I don’t even know who they are, nor does anybody know them all. We’ve all been deep-probed and blocked, so I haven’t any idea how anybody would know. We voted on it—you remember voting, don’t you? We decided that we’d rather have death for us and our children than live under your new order. Man will survive. But we won’t. And you won’t. And if I don’t walk out of here, at the proper time, they will know your answer.”
Wainwright was shaken, as were the others. None of them could take their eyes off the small blue can in Jake Edelman’s hand.
“And you expect us to surrender, to expose ourselves?” Wainwright said. “Hell, man, you might as well push that button. We’re dead anyway.”
Now it was Jake Edelman’s turn to smile. “No, sir, I do not. What I propose is a simple compromise, the art of political expediency. We have the names of all the Institute personnel. It was simple, once we cracked your computer code. We will be watching you. But—here is what I propose you do. I propose you change that speech of yours for tomorrow. I propose that, instead, you outline the plot exactly as you were going to—use the same scapegoats you intended to, except keep it to the dead and those quickly silenced. Then announce that the plot has been completely and thoroughly broken. Democracy is saved, freedom is restored. Slowly you will lift the state of emergency, and all constitutional guarantees are back in force right now. The computer ID system will be phased out. Military controls will be lifted. Slowly, the country will return to normal. Tell the people that Abraham Lincoln suspended constitutional guarantees during the Civil War, and instituted military government to save the nation, as you have. He then ended those measures; now you will, too. Slowly, over the next year, the majority of you in this room will retire or leave for better opportunities. After all, Mr. President, you’re nearing the end of your second term. It’s natural. You’ll retire a hero, an elder statesman. They’ll sing songs and write epic plays about you.
“Hell, they’ll probably build a giant granite statue of you on the Mall as a hero like Lincoln, and put you on the dime, you son of a bitch.”
Wainwright looked thoughtful.
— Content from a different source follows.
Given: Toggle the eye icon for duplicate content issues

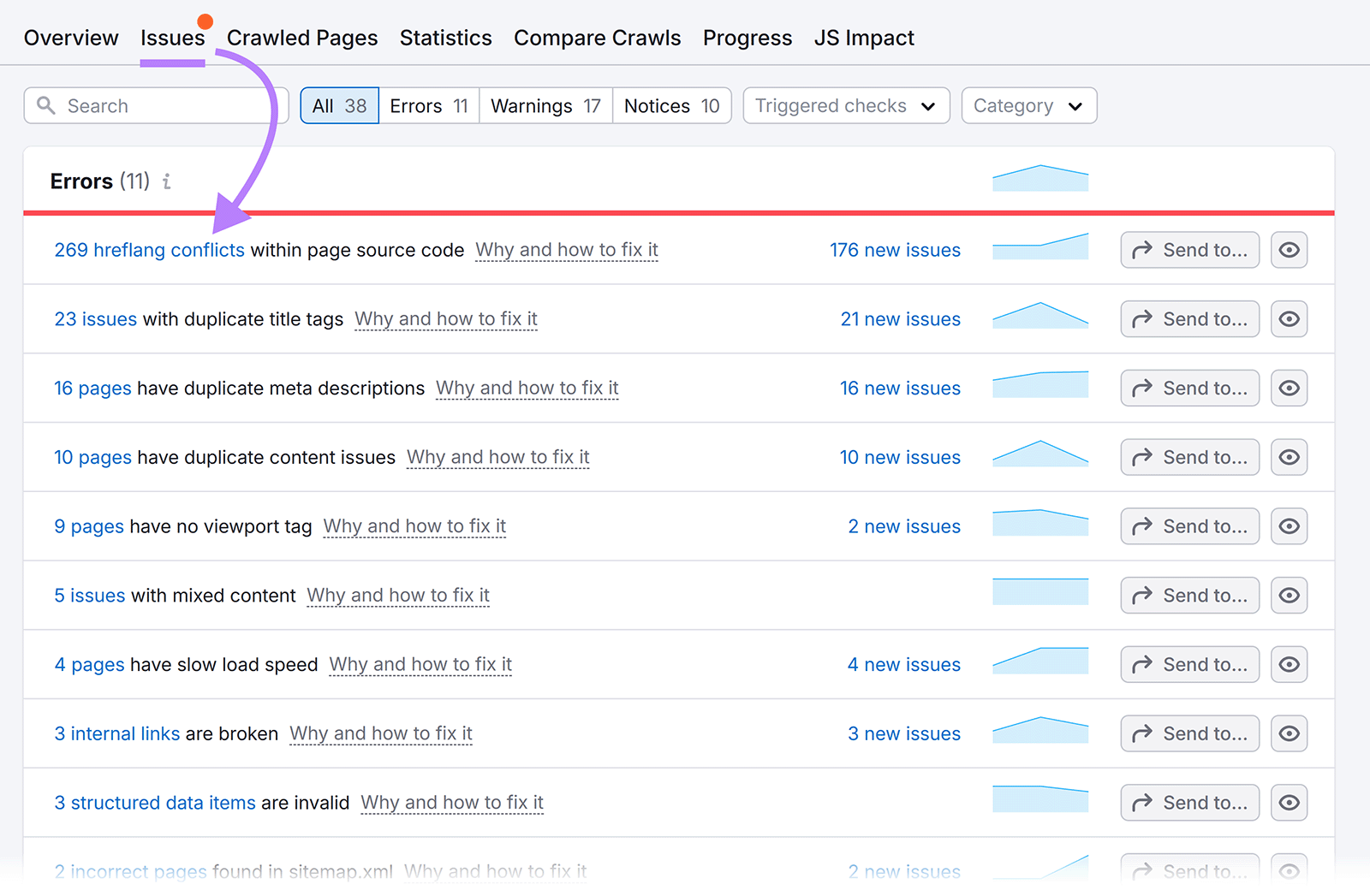Looking at the screenshot, I should pyautogui.click(x=1289, y=457).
His eyes now left the blue cannister for the first time, going to the others in the room.
“Comment?”
“He’s bluffing!” one of them said. “We’re so close, we can’t give in now!” another echoed. But the majority had more pragmatic looks on their faces. Finally Wainwright exhaled and turned back to Edelman.
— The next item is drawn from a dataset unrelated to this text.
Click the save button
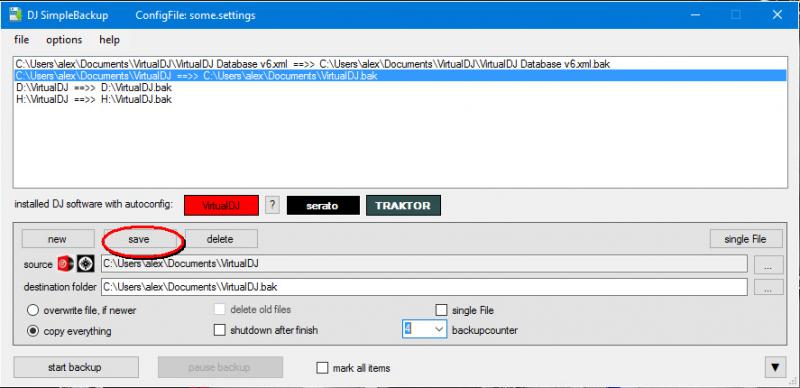The height and width of the screenshot is (388, 800). (x=139, y=239)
“We’ll have to check this, you know,” he said.
Edelman smiled. “Try and find a blue cannister, or a Wilderness Organism,” he invited. “Try and find the models. Your five-person team at NDCC are all dead now. They—ah, committed suicide.”
Wainwright gulped. “Leave that can there, for analysis,” he said.
Edelman shook his head. “Uh-uh. I need it with me. Find your own, if you can,” he said, and got up.
“Where do you think you’re going?” somebody asked.
“I’m going home, to a wife I haven’t seen in two and a half weeks,” he said wearily. “And tonight I’m going to wine her and dine her and romance her like there’s no tomorrow. And then I’m going to sleep. And when I wake up, I’m going to turn on my television and watch your speech, Mr. President. That’s what I’m going to do. I won’t be hard to find if you want me.”